Dataset entries:
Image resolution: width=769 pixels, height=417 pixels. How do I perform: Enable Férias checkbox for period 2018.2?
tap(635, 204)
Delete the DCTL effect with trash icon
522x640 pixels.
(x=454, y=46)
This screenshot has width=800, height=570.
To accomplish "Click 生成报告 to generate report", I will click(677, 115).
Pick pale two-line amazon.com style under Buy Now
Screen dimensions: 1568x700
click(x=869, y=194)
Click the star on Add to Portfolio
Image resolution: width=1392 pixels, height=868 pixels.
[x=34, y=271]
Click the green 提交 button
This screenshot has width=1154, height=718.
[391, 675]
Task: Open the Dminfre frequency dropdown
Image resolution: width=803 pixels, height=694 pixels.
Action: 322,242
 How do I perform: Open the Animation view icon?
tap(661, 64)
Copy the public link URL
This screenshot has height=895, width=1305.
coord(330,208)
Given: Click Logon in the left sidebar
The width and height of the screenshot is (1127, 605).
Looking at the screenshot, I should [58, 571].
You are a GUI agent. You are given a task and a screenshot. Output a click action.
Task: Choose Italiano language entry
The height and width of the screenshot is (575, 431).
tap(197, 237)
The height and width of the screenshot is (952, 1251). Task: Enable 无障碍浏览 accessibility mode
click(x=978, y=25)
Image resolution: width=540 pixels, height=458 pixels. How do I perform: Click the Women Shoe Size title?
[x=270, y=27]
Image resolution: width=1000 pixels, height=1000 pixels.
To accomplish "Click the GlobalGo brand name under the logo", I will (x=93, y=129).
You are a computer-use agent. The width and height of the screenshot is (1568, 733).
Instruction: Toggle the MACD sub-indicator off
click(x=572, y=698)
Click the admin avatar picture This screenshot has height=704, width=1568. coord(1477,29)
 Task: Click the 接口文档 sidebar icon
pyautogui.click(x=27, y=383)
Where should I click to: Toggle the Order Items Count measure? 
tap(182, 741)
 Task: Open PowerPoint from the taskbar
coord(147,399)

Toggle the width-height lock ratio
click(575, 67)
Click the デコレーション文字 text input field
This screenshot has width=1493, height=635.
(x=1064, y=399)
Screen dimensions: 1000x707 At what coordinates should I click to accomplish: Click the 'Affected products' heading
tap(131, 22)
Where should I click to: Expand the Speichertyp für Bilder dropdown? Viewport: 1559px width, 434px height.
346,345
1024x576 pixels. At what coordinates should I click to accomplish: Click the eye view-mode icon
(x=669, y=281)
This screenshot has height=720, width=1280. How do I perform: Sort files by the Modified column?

What you have to do: Every line above needs to be repeated exactly as shown.

Output of the task:
Image resolution: width=769 pixels, height=417 pixels. How do I perform: Enable Férias checkbox for period 2018.2?
tap(635, 204)
Delete the DCTL effect with trash icon
522x640 pixels.
(x=454, y=46)
This screenshot has width=800, height=570.
To accomplish "Click 生成报告 to generate report", I will click(677, 115).
Pick pale two-line amazon.com style under Buy Now
Screen dimensions: 1568x700
click(x=869, y=194)
Click the star on Add to Portfolio
Image resolution: width=1392 pixels, height=868 pixels.
[x=34, y=271]
Click the green 提交 button
This screenshot has width=1154, height=718.
[391, 675]
Task: Open the Dminfre frequency dropdown
Image resolution: width=803 pixels, height=694 pixels.
Action: 322,242
 How do I perform: Open the Animation view icon?
tap(661, 64)
Copy the public link URL
This screenshot has height=895, width=1305.
coord(330,208)
Given: Click Logon in the left sidebar
The width and height of the screenshot is (1127, 605).
Looking at the screenshot, I should [58, 571].
You are a GUI agent. You are given a task and a screenshot. Output a click action.
Task: Choose Italiano language entry
The height and width of the screenshot is (575, 431).
tap(197, 237)
The height and width of the screenshot is (952, 1251). Task: Enable 无障碍浏览 accessibility mode
click(x=978, y=25)
Image resolution: width=540 pixels, height=458 pixels. How do I perform: Click the Women Shoe Size title?
[x=270, y=27]
Image resolution: width=1000 pixels, height=1000 pixels.
To accomplish "Click the GlobalGo brand name under the logo", I will (x=93, y=129).
You are a computer-use agent. The width and height of the screenshot is (1568, 733).
Instruction: Toggle the MACD sub-indicator off
click(x=572, y=698)
Click the admin avatar picture This screenshot has height=704, width=1568. coord(1477,29)
 Task: Click the 接口文档 sidebar icon
pyautogui.click(x=27, y=383)
Where should I click to: Toggle the Order Items Count measure? 
tap(182, 741)
 Task: Open PowerPoint from the taskbar
coord(147,399)

Toggle the width-height lock ratio
click(575, 67)
Click the デコレーション文字 text input field
This screenshot has width=1493, height=635.
(x=1064, y=399)
Screen dimensions: 1000x707 At what coordinates should I click to accomplish: Click the 'Affected products' heading
tap(131, 22)
Where should I click to: Expand the Speichertyp für Bilder dropdown? Viewport: 1559px width, 434px height.
346,345
1024x576 pixels. At what coordinates should I click to accomplish: Click the eye view-mode icon
(x=669, y=281)
This screenshot has height=720, width=1280. How do I perform: Sort files by the Modified column?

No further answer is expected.